Re: template copy constructor vs normal copy constructor

From:

James Kanze <james.kanze@gmail.com>

Newsgroups:

comp.lang.c++

Date:

Wed, 29 Sep 2010 09:42:08 -0700 (PDT)

Message-ID:

<a11ab525-3ba7-476c-bd3f-04f19804a0c6@z28g2000yqh.googlegroups.com>

On Sep 29, 2:56 pm, Juha Nieminen <nos...@thanks.invalid> wrote:

James Kanze <james.ka...@gmail.com> wrote:

The only time it makes any sense to speak about a copy
constructor, as opposed to a constructor in general, is when
discussion whether the compiler will generate one automatically.
(If it does, of course, this becomes just one more constructor
to consider in overload resolution.)

What happens in C++0x if you explicitly disable the copy
constructor, and then there's a templated constructor
which would match? Does the disabling take precedence?

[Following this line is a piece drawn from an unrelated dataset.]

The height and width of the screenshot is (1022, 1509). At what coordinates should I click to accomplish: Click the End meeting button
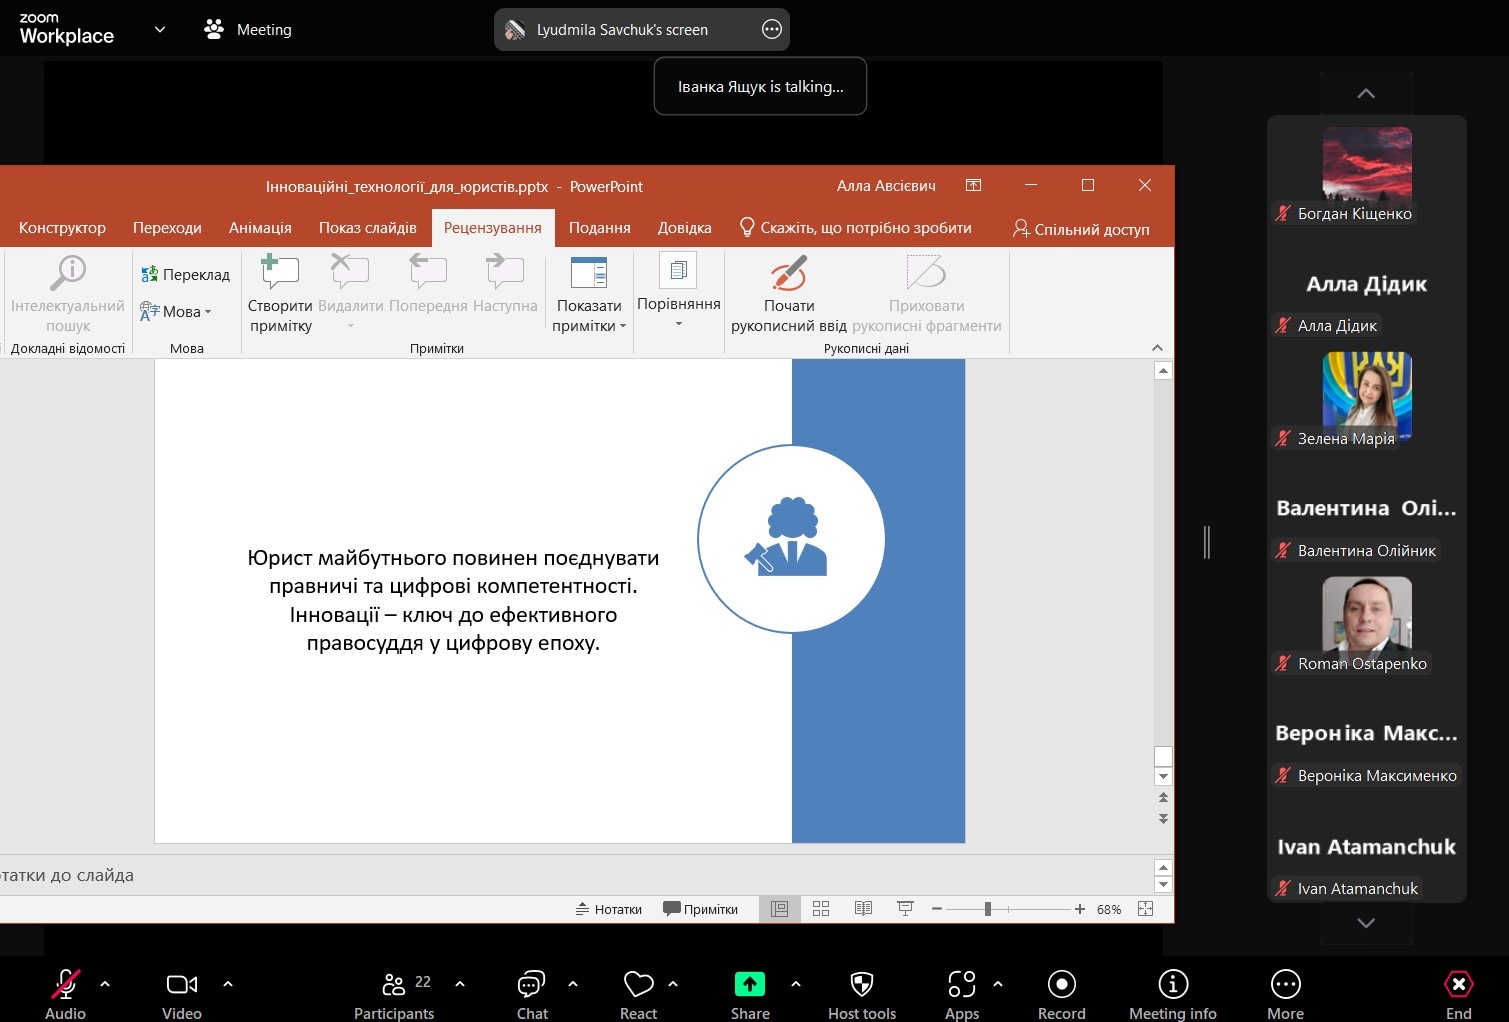(1458, 985)
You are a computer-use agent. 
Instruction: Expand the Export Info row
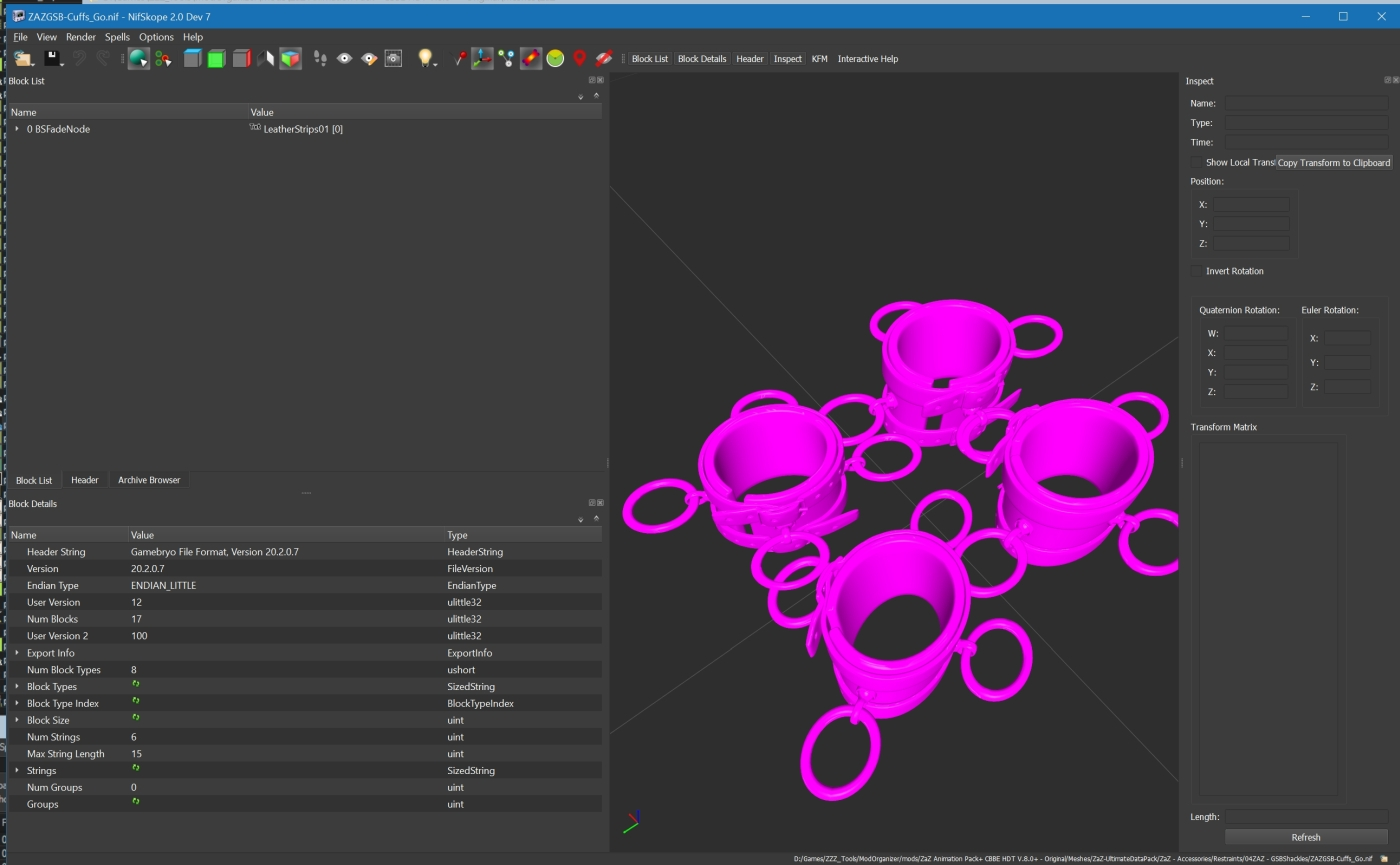coord(16,652)
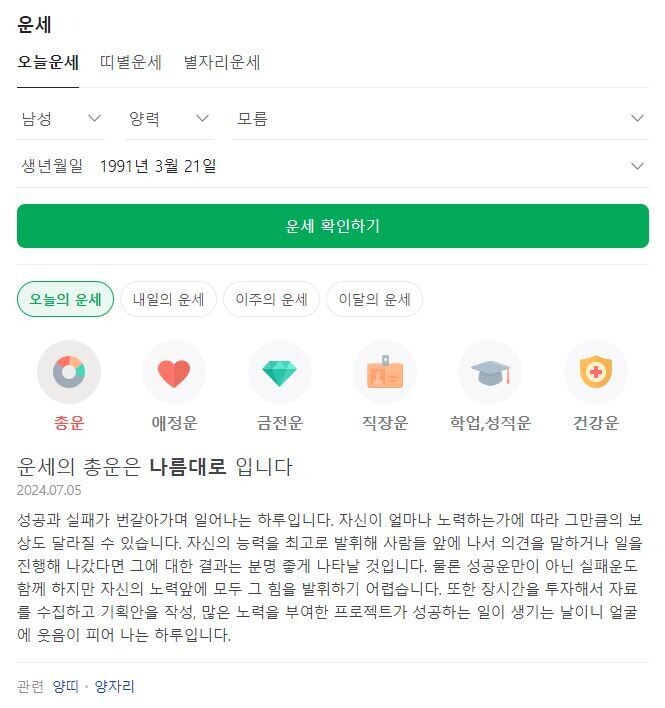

Good question. If I understand it correctly, a "deleted"
function is actually defined, so would be considered in
overload resolution. Then, if overload resolution chose it,
you would get an error. This could lead to some interesting
situations:

    struct C
    {
        C(C&) = delete;
        template<typename T>
        C(T const&);
    };

With such a class, you could copy rvalues and const lvalues,
but not non-const lvalues (since the deleted function would
be a better match than the template).

--
James Kanze